Information provided:

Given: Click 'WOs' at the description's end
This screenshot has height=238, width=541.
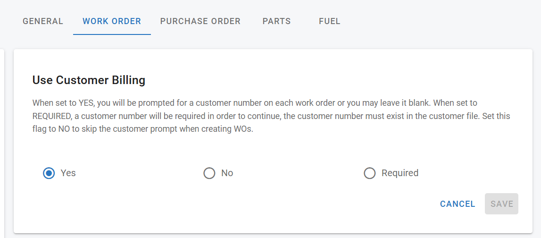Looking at the screenshot, I should click(x=243, y=129).
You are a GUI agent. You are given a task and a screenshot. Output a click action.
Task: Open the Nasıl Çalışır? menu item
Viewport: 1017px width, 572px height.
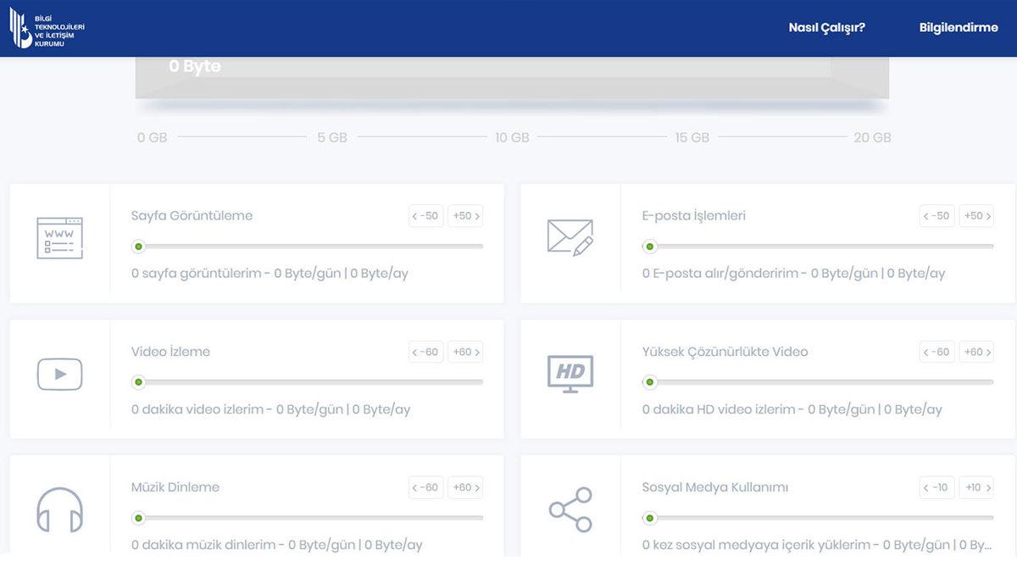(x=826, y=27)
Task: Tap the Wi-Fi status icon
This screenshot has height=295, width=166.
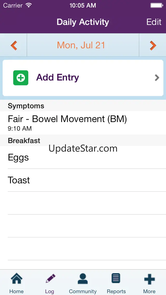Action: click(29, 5)
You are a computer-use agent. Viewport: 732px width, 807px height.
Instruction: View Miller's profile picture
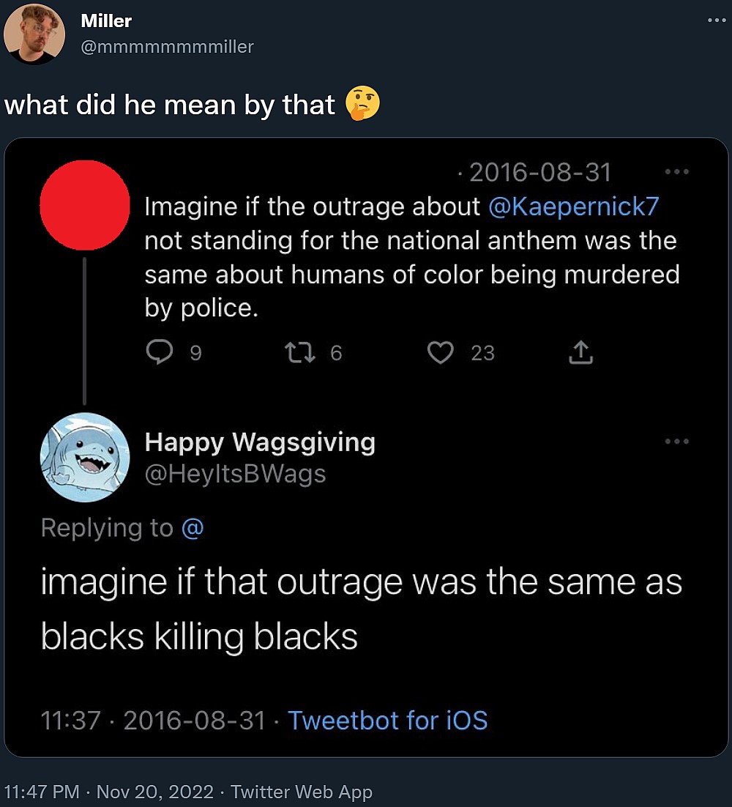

Task to complete: Could you output all of the entries above exactly? Leave the pictures out.

Solution:
Given: Click 'WOs' at the description's end
This screenshot has height=238, width=541.
Looking at the screenshot, I should click(x=243, y=129).
You are a GUI agent. You are given a task and a screenshot. Output a click action.
Task: Open the Nasıl Çalışır? menu item
Viewport: 1017px width, 572px height.
(x=826, y=27)
Task: Tap the Wi-Fi status icon
This screenshot has height=295, width=166.
Action: click(29, 5)
You are a computer-use agent. Viewport: 732px width, 807px height.
Instruction: View Miller's profile picture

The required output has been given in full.